(Stored records)
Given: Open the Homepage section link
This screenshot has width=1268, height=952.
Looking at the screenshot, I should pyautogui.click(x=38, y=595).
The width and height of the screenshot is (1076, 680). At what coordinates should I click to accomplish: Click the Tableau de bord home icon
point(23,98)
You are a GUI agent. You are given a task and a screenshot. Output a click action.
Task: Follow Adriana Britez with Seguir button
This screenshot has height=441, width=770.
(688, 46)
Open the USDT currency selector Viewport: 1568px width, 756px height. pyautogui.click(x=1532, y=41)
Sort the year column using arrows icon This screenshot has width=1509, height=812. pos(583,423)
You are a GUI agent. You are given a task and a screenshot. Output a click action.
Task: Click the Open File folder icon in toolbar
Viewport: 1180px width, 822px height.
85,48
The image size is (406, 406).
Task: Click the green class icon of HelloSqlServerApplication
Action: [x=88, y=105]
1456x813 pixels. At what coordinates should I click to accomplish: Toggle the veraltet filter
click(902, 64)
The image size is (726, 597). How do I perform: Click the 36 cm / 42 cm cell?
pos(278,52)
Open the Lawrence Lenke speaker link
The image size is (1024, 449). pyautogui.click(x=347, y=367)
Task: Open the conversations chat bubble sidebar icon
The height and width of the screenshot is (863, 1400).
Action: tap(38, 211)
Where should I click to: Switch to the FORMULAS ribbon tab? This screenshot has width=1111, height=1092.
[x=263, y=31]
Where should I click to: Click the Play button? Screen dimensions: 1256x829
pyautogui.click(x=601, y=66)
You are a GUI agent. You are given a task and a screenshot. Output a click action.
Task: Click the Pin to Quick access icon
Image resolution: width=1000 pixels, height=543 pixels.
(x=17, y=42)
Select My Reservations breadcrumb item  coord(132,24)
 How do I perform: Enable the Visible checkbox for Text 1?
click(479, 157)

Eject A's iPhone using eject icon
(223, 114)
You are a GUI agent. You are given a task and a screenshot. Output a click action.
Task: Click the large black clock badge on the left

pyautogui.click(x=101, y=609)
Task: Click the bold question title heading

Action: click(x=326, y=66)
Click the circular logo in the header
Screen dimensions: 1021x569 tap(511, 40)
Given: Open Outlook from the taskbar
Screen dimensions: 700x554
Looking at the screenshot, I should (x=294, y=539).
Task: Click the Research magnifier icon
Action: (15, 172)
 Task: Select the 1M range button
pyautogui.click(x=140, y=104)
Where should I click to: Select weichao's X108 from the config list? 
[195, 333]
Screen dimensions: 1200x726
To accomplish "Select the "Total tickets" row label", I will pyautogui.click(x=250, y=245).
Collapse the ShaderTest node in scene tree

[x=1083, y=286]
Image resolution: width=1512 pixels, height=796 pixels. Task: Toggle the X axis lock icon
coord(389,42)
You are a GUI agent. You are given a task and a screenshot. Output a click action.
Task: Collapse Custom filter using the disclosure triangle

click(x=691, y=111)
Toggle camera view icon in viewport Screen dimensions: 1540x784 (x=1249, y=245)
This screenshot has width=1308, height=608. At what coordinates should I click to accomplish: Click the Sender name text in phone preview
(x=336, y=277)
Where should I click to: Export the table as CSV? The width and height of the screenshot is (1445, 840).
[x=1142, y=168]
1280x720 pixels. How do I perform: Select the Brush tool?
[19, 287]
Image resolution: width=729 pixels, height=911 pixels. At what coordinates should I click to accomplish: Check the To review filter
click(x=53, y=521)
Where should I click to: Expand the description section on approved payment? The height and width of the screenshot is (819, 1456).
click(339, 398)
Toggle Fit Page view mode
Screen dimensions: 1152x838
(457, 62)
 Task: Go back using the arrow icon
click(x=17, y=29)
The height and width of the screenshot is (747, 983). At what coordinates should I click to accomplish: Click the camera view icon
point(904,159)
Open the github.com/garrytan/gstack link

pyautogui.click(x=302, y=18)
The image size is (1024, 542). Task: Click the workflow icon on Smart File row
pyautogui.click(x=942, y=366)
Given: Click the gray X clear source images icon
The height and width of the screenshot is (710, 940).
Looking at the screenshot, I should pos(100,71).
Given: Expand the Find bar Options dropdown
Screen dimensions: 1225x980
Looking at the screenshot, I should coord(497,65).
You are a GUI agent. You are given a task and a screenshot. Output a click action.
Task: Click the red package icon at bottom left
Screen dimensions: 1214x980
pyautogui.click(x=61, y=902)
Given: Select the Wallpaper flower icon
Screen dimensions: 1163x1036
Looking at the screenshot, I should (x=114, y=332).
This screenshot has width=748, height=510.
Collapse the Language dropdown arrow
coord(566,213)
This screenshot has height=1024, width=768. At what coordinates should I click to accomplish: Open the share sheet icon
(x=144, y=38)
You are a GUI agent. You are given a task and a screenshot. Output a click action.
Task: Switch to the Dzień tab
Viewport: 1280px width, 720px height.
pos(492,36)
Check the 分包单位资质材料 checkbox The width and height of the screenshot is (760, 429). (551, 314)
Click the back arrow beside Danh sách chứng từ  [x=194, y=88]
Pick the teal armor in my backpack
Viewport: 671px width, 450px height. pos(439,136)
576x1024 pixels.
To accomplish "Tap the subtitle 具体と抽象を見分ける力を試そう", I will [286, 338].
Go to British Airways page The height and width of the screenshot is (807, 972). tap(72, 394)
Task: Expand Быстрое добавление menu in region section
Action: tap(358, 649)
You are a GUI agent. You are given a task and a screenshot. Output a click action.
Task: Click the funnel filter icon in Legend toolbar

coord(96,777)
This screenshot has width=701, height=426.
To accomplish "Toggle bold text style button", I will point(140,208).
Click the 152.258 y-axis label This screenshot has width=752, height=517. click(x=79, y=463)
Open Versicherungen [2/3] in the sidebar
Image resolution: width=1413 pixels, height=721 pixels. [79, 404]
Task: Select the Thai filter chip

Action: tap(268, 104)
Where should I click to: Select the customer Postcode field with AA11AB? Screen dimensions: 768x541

▶ _Problem description_:
Every record is to be retyped exactly as given.

▶ _Your solution_:
Given: Open the Homepage section link
This screenshot has width=1268, height=952.
Looking at the screenshot, I should pyautogui.click(x=38, y=595).
The width and height of the screenshot is (1076, 680). At what coordinates should I click to accomplish: Click the Tableau de bord home icon
point(23,98)
You are a GUI agent. You are given a task and a screenshot. Output a click action.
Task: Follow Adriana Britez with Seguir button
This screenshot has height=441, width=770.
(688, 46)
Open the USDT currency selector Viewport: 1568px width, 756px height. pyautogui.click(x=1532, y=41)
Sort the year column using arrows icon This screenshot has width=1509, height=812. pos(583,423)
You are a GUI agent. You are given a task and a screenshot. Output a click action.
Task: Click the Open File folder icon in toolbar
Viewport: 1180px width, 822px height.
85,48
The image size is (406, 406).
Task: Click the green class icon of HelloSqlServerApplication
Action: [x=88, y=105]
1456x813 pixels. At what coordinates should I click to accomplish: Toggle the veraltet filter
click(902, 64)
The image size is (726, 597). How do I perform: Click the 36 cm / 42 cm cell?
pos(278,52)
Open the Lawrence Lenke speaker link
The image size is (1024, 449). pyautogui.click(x=347, y=367)
Task: Open the conversations chat bubble sidebar icon
The height and width of the screenshot is (863, 1400).
Action: tap(38, 211)
Where should I click to: Switch to the FORMULAS ribbon tab? This screenshot has width=1111, height=1092.
[x=263, y=31]
Where should I click to: Click the Play button? Screen dimensions: 1256x829
pyautogui.click(x=601, y=66)
You are a GUI agent. You are given a task and a screenshot. Output a click action.
Task: Click the Pin to Quick access icon
Image resolution: width=1000 pixels, height=543 pixels.
(x=17, y=42)
Select My Reservations breadcrumb item  coord(132,24)
 How do I perform: Enable the Visible checkbox for Text 1?
click(479, 157)

Eject A's iPhone using eject icon
(223, 114)
You are a GUI agent. You are given a task and a screenshot. Output a click action.
Task: Click the large black clock badge on the left

pyautogui.click(x=101, y=609)
Task: Click the bold question title heading

Action: click(x=326, y=66)
Click the circular logo in the header
Screen dimensions: 1021x569 tap(511, 40)
Given: Open Outlook from the taskbar
Screen dimensions: 700x554
Looking at the screenshot, I should (x=294, y=539).
Task: Click the Research magnifier icon
Action: (15, 172)
 Task: Select the 1M range button
pyautogui.click(x=140, y=104)
Where should I click to: Select weichao's X108 from the config list? 
[195, 333]
Screen dimensions: 1200x726
To accomplish "Select the "Total tickets" row label", I will pyautogui.click(x=250, y=245).
Collapse the ShaderTest node in scene tree

[x=1083, y=286]
Image resolution: width=1512 pixels, height=796 pixels. Task: Toggle the X axis lock icon
coord(389,42)
You are a GUI agent. You are given a task and a screenshot. Output a click action.
Task: Collapse Custom filter using the disclosure triangle

click(x=691, y=111)
Toggle camera view icon in viewport Screen dimensions: 1540x784 (x=1249, y=245)
This screenshot has width=1308, height=608. At what coordinates should I click to accomplish: Click the Sender name text in phone preview
(x=336, y=277)
Where should I click to: Export the table as CSV? The width and height of the screenshot is (1445, 840).
[x=1142, y=168]
1280x720 pixels. How do I perform: Select the Brush tool?
[19, 287]
Image resolution: width=729 pixels, height=911 pixels. At what coordinates should I click to accomplish: Check the To review filter
click(x=53, y=521)
Where should I click to: Expand the description section on approved payment? The height and width of the screenshot is (819, 1456).
click(339, 398)
Toggle Fit Page view mode
Screen dimensions: 1152x838
(457, 62)
 Task: Go back using the arrow icon
click(x=17, y=29)
The height and width of the screenshot is (747, 983). At what coordinates should I click to accomplish: Click the camera view icon
point(904,159)
Open the github.com/garrytan/gstack link

pyautogui.click(x=302, y=18)
The image size is (1024, 542). Task: Click the workflow icon on Smart File row
pyautogui.click(x=942, y=366)
Given: Click the gray X clear source images icon
The height and width of the screenshot is (710, 940).
Looking at the screenshot, I should pos(100,71).
Given: Expand the Find bar Options dropdown
Screen dimensions: 1225x980
Looking at the screenshot, I should coord(497,65).
You are a GUI agent. You are given a task and a screenshot. Output a click action.
Task: Click the red package icon at bottom left
Screen dimensions: 1214x980
pyautogui.click(x=61, y=902)
Given: Select the Wallpaper flower icon
Screen dimensions: 1163x1036
Looking at the screenshot, I should (x=114, y=332).
This screenshot has width=748, height=510.
Collapse the Language dropdown arrow
coord(566,213)
This screenshot has height=1024, width=768. At what coordinates should I click to accomplish: Open the share sheet icon
(x=144, y=38)
You are a GUI agent. You are given a task and a screenshot. Output a click action.
Task: Switch to the Dzień tab
Viewport: 1280px width, 720px height.
pos(492,36)
Check the 分包单位资质材料 checkbox The width and height of the screenshot is (760, 429). (551, 314)
Click the back arrow beside Danh sách chứng từ  [x=194, y=88]
Pick the teal armor in my backpack
Viewport: 671px width, 450px height. pos(439,136)
576x1024 pixels.
To accomplish "Tap the subtitle 具体と抽象を見分ける力を試そう", I will [286, 338].
Go to British Airways page The height and width of the screenshot is (807, 972). tap(72, 394)
Task: Expand Быстрое добавление menu in region section
Action: tap(358, 649)
You are a GUI agent. You are given a task and a screenshot. Output a click action.
Task: Click the funnel filter icon in Legend toolbar

coord(96,777)
This screenshot has width=701, height=426.
To accomplish "Toggle bold text style button", I will point(140,208).
Click the 152.258 y-axis label This screenshot has width=752, height=517. click(x=79, y=463)
Open Versicherungen [2/3] in the sidebar
Image resolution: width=1413 pixels, height=721 pixels. [79, 404]
Task: Select the Thai filter chip

Action: tap(268, 104)
Where should I click to: Select the customer Postcode field with AA11AB? Screen dimensions: 768x541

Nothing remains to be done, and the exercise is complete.